> [Cosa farai]
A: Nelle voci del dataset, riscrivi soltanto le righe a partire da quella che contiene "Image resolution: width=1312" e terminando con quella che contiene "[1210, 281]". Sostituisci "dropdown" con "menu" e lascia invariato tutto il resto.
B: Prosegui l'articolo sulla slavina di Sella Nevea, ripartendo dopo l'ultima frase riportata.

> [Testo da leggere]
La slavina a Sella Nevea, parla l’esperto: "Il grande freddo ha indebolito il manto nevoso"

UDINE. Un pericolo subdolo. Perché il bel tempo e la scarsità di precipitazioni nevose «lascerebbero pensare a una situazione di rischio minimo». Invece, sabato mattina dal gruppo del Canin, tra il Golovec e sella Prevala, si è staccato un fronte di 200 metri, che ha travolto Michele Fedele e Cristian Chiavedale, trovati vivi sotto la neve.
Le condizioni meteorologiche dei giorni scorsi hanno favorito il distacco del fronte. La slavina che ne è conseguita è stata causata «dalla creazione di quelli che vengono definiti lastroni da vento», formati proprio dalle correnti piuttosto forti che hanno interessato la zona del Canin nella notte tra venerdì e sabato.

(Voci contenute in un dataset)
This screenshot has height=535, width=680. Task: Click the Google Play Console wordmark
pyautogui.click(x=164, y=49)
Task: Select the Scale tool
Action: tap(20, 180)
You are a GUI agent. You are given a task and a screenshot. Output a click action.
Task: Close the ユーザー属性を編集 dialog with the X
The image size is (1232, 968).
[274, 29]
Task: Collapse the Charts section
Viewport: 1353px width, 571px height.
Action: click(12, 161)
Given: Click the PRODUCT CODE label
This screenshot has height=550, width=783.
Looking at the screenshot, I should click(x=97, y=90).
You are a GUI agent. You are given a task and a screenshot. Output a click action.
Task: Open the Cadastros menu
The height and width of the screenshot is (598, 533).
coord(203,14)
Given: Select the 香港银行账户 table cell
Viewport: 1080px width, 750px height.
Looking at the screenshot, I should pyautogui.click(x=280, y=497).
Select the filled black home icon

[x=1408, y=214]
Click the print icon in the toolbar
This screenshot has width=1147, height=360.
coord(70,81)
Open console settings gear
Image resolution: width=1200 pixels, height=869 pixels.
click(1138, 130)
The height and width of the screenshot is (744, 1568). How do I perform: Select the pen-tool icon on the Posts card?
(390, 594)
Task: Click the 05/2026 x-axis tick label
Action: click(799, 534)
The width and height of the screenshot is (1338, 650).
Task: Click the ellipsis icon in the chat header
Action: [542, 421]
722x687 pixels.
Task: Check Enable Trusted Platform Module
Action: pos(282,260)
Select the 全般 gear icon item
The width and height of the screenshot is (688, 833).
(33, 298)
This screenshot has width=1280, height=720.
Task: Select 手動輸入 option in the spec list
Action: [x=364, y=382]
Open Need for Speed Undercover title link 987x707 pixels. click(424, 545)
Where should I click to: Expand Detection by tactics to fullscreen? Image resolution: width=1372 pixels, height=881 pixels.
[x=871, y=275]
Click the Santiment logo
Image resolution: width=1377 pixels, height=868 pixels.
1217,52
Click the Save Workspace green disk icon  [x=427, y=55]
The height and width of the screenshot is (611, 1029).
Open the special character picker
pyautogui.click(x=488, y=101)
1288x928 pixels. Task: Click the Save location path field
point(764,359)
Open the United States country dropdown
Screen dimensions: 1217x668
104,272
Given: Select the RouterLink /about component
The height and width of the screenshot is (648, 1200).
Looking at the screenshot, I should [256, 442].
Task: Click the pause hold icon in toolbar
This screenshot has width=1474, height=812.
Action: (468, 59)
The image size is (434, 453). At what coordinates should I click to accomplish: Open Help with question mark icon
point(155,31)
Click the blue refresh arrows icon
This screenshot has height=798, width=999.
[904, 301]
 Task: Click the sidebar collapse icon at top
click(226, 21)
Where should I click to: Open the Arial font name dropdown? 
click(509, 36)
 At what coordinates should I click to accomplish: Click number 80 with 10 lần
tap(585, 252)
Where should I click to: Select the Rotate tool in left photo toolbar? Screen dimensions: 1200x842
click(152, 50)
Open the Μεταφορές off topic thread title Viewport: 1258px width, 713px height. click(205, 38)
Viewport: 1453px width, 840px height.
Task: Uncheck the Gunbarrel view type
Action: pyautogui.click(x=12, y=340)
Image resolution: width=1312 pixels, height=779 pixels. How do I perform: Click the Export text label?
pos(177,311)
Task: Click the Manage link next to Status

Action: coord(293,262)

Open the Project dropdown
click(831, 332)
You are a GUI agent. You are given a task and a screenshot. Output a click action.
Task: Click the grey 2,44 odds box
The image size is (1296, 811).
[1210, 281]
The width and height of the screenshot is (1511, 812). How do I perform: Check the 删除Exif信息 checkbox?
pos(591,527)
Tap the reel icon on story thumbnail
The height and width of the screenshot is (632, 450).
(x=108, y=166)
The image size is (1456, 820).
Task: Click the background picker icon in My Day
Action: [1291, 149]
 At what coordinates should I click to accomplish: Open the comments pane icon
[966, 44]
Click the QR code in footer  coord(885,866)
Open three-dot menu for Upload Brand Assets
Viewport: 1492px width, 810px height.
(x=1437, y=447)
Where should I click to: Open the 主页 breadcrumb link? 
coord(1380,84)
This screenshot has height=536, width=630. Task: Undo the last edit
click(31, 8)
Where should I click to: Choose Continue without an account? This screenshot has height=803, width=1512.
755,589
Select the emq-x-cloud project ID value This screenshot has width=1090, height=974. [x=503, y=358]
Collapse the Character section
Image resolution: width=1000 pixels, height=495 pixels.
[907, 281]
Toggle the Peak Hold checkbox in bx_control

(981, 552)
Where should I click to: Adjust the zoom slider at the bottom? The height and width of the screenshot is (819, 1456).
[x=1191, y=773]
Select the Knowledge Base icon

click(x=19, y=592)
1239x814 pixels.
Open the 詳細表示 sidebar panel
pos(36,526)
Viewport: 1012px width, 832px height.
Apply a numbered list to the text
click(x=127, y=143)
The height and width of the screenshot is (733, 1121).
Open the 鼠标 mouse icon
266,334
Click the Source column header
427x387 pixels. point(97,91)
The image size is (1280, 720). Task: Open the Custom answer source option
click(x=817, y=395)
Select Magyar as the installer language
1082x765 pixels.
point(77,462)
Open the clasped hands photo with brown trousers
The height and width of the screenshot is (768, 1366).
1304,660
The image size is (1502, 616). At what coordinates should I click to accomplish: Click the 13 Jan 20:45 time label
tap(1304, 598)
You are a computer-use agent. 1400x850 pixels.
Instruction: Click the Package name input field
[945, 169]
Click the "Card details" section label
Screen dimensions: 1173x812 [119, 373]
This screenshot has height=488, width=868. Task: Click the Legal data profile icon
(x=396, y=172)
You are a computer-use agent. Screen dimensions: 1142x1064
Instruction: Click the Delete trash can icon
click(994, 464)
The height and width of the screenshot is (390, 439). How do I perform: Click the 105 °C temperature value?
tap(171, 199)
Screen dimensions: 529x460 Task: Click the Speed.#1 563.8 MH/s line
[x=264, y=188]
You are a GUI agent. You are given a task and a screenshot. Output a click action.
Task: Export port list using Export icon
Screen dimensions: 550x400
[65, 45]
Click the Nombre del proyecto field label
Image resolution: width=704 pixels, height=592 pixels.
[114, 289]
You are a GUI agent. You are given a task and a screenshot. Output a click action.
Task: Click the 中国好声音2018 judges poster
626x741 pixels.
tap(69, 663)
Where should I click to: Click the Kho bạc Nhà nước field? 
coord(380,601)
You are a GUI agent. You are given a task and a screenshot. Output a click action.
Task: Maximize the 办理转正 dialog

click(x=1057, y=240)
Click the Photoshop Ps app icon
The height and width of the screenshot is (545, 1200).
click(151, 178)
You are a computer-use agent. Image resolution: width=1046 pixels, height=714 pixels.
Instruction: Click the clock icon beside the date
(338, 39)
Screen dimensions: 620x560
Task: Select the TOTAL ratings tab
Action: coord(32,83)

> [Risultati]
A:
Image resolution: width=1312 pixels, height=779 pixels. How do I perform: Click the Export text label?
pos(177,311)
Task: Click the Manage link next to Status

Action: coord(293,262)

Open the Project menu
click(831, 332)
You are a GUI agent. You are given a task and a screenshot. Output a click action.
Task: Click the grey 2,44 odds box
The image size is (1296, 811).
[1210, 281]

B:
A confermarlo è l’esperto Sergio Buricelli, tecnico nivologo del Servizio valanghe della Regione Fvg. Che ieri, assieme a due colleghi, è arrivato a ridosso della zona della valanga, per effettuare una serie di misurazioni, come puntualmente avviene in caso di incidenti simili a quello accaduto nella mattinata di sabato.
Come si forma una slavina
Il bollettino valanghe della Regione, pubblicato venerdì scorso, aveva indicato chiaramente per l’area del Canin «la possibilità di valanghe spontanee, anche di medie dimensioni, lungo i percorsi abituali in forte pendenza. Il distacco provocato, nelle zone di accumulo sopra i 1.800 metri, potrà avvenire con debole sovraccarico».
Perché? «Tra venerdì e sabato sono caduti in quota 40 centimetri di neve – spiega Buricelli –. I venti piuttosto forti hanno poi contribuito a creare accumuli sulle creste e nei canali, originando quelli che vengono definiti appunto lastroni da vento.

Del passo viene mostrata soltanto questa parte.